La Justicia de Nepal imputó a 32 personas por una millonaria estafa vinculada a rescates en el Monte Everest, en una causa que investiga una red criminal dedicada a defraudar a compañías de seguros por casi 20 millones de dólares.
Según la investigación, los acusados integraban una estructura organizada que incluía directivos de centros de salud, operadores de aeronaves y dueños de agencias de turismo de montaña.
De acuerdo con lo publicado por el diario Kathmandu Post y replicado por medios internacionales, el esquema delictivo consistía en provocar síntomas en los turistas para simular emergencias médicas.
Los investigadores determinaron que guías de montaña suministraban bicarbonato de sodio en la comida de los montañistas, con el objetivo de generar complicaciones gastrointestinales severas.
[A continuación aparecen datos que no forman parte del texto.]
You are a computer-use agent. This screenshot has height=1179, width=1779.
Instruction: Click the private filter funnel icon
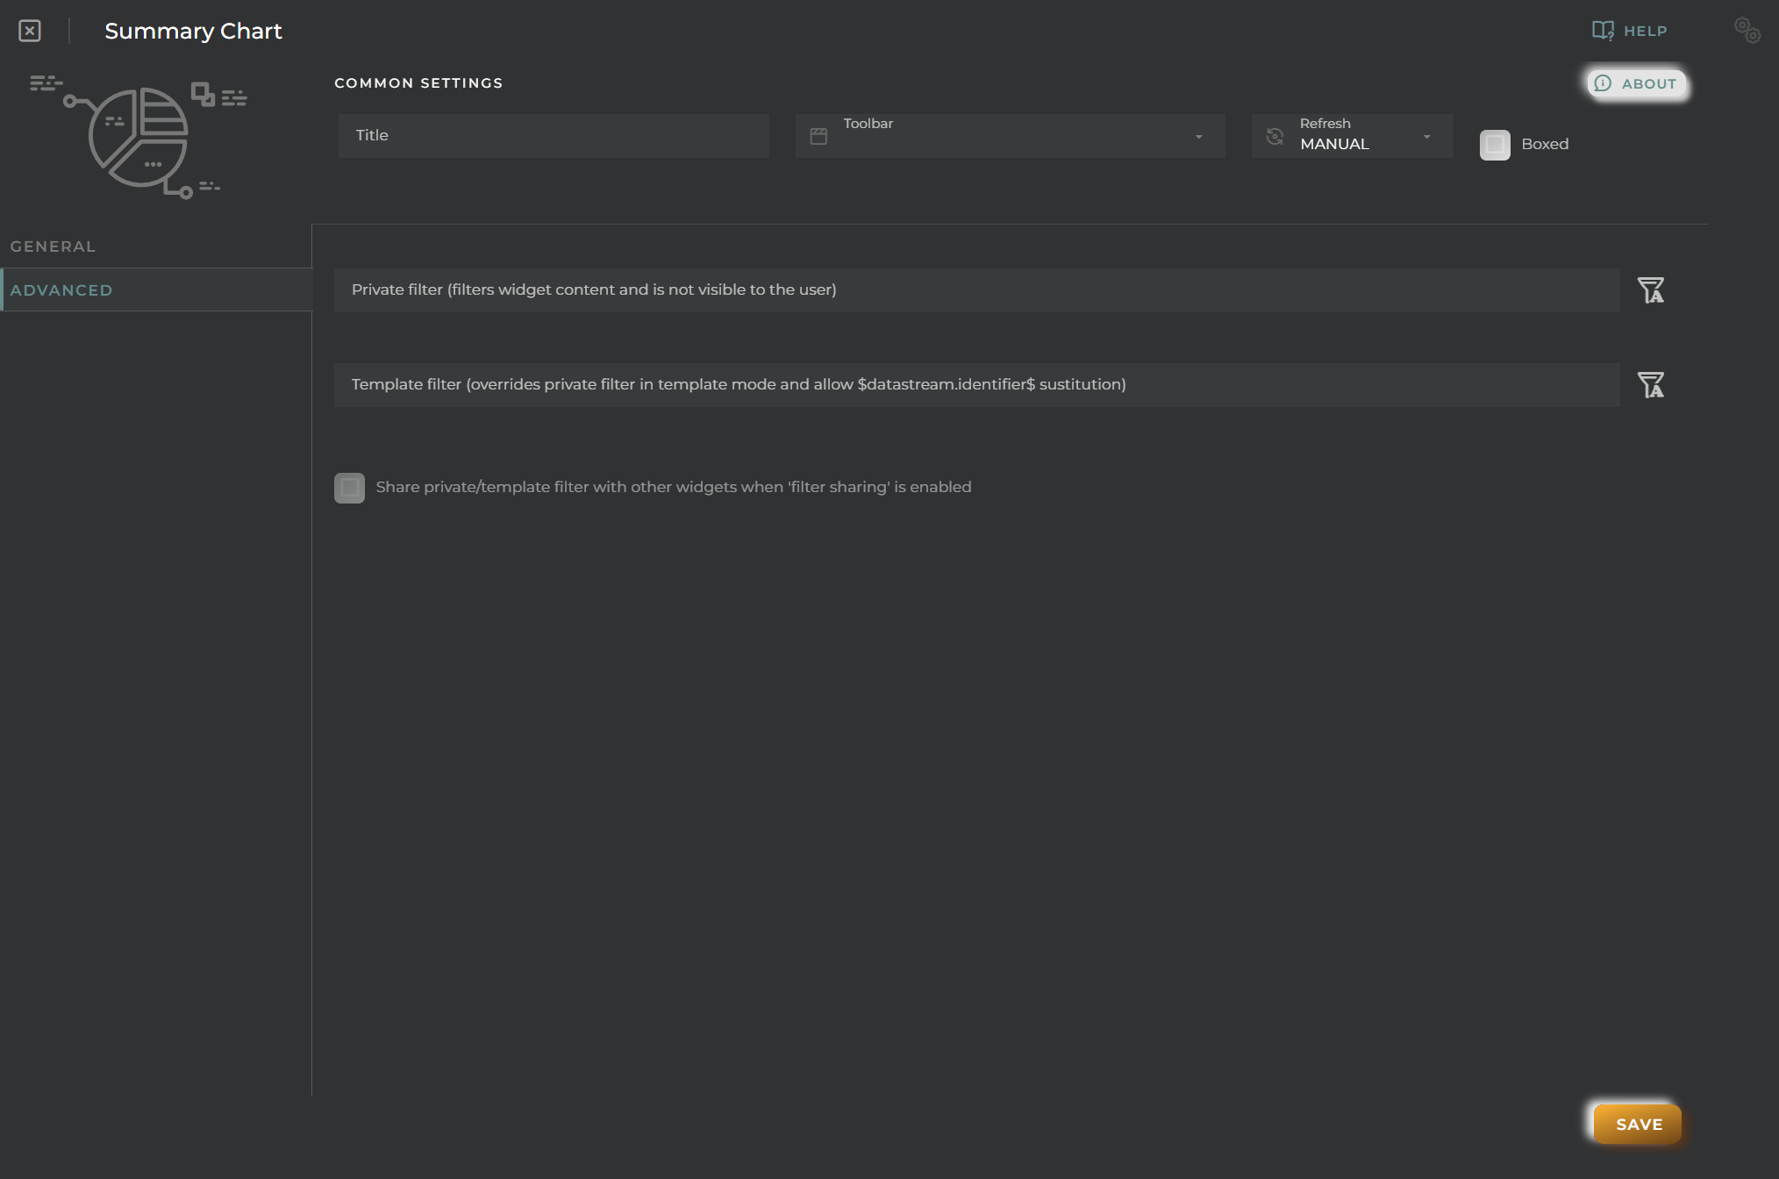pos(1650,289)
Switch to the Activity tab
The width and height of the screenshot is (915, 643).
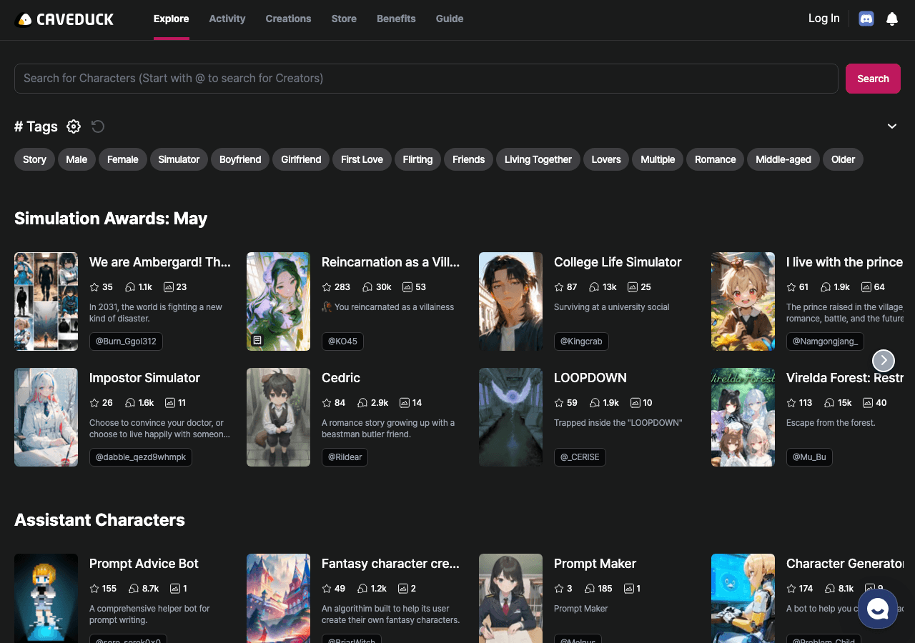click(x=227, y=19)
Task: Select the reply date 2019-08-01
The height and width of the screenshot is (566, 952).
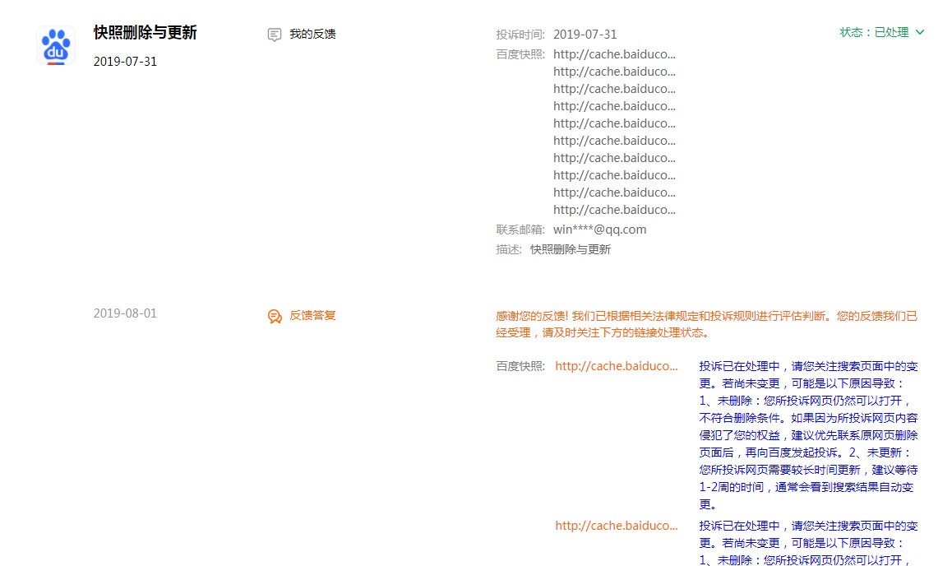Action: 125,313
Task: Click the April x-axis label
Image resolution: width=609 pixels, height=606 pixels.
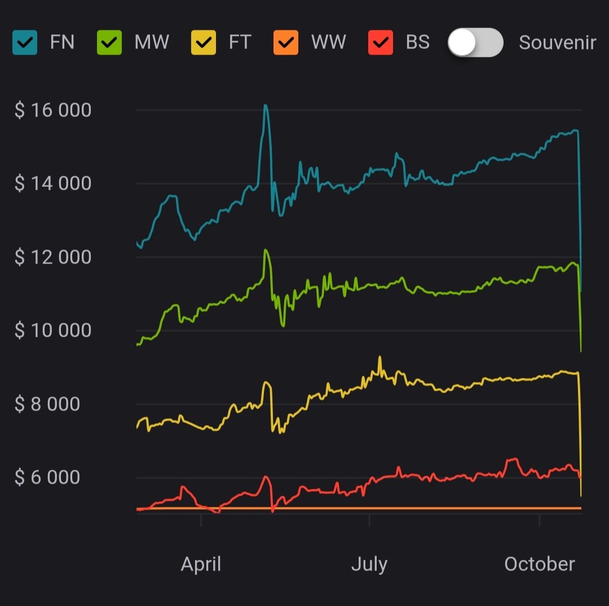Action: click(x=201, y=564)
Estos síntomas eran utilizados para simular cuadros de intoxicación alimentaria o mal de altura, una condición frecuente en expediciones en zonas extremas como el Everest.
Una vez que los turistas presentaban malestar, eran presionados para aceptar traslados de urgencia en helicóptero, servicios que implican costos elevados y que luego eran facturados a las compañías de seguros.
Para sostener la maniobra, los involucrados confeccionaban certificados médicos falsos y registros de vuelo adulterados, con el fin de justificar los rescates.
La investigación señala que las ganancias eran distribuidas entre todos los participantes del esquema, incluyendo guías, empresas de transporte aéreo, agencias de turismo y centros de salud.
Las autoridades consideran que se trató de una organización criminal estructurada, que operaba de manera coordinada para sostener el fraude a gran escala.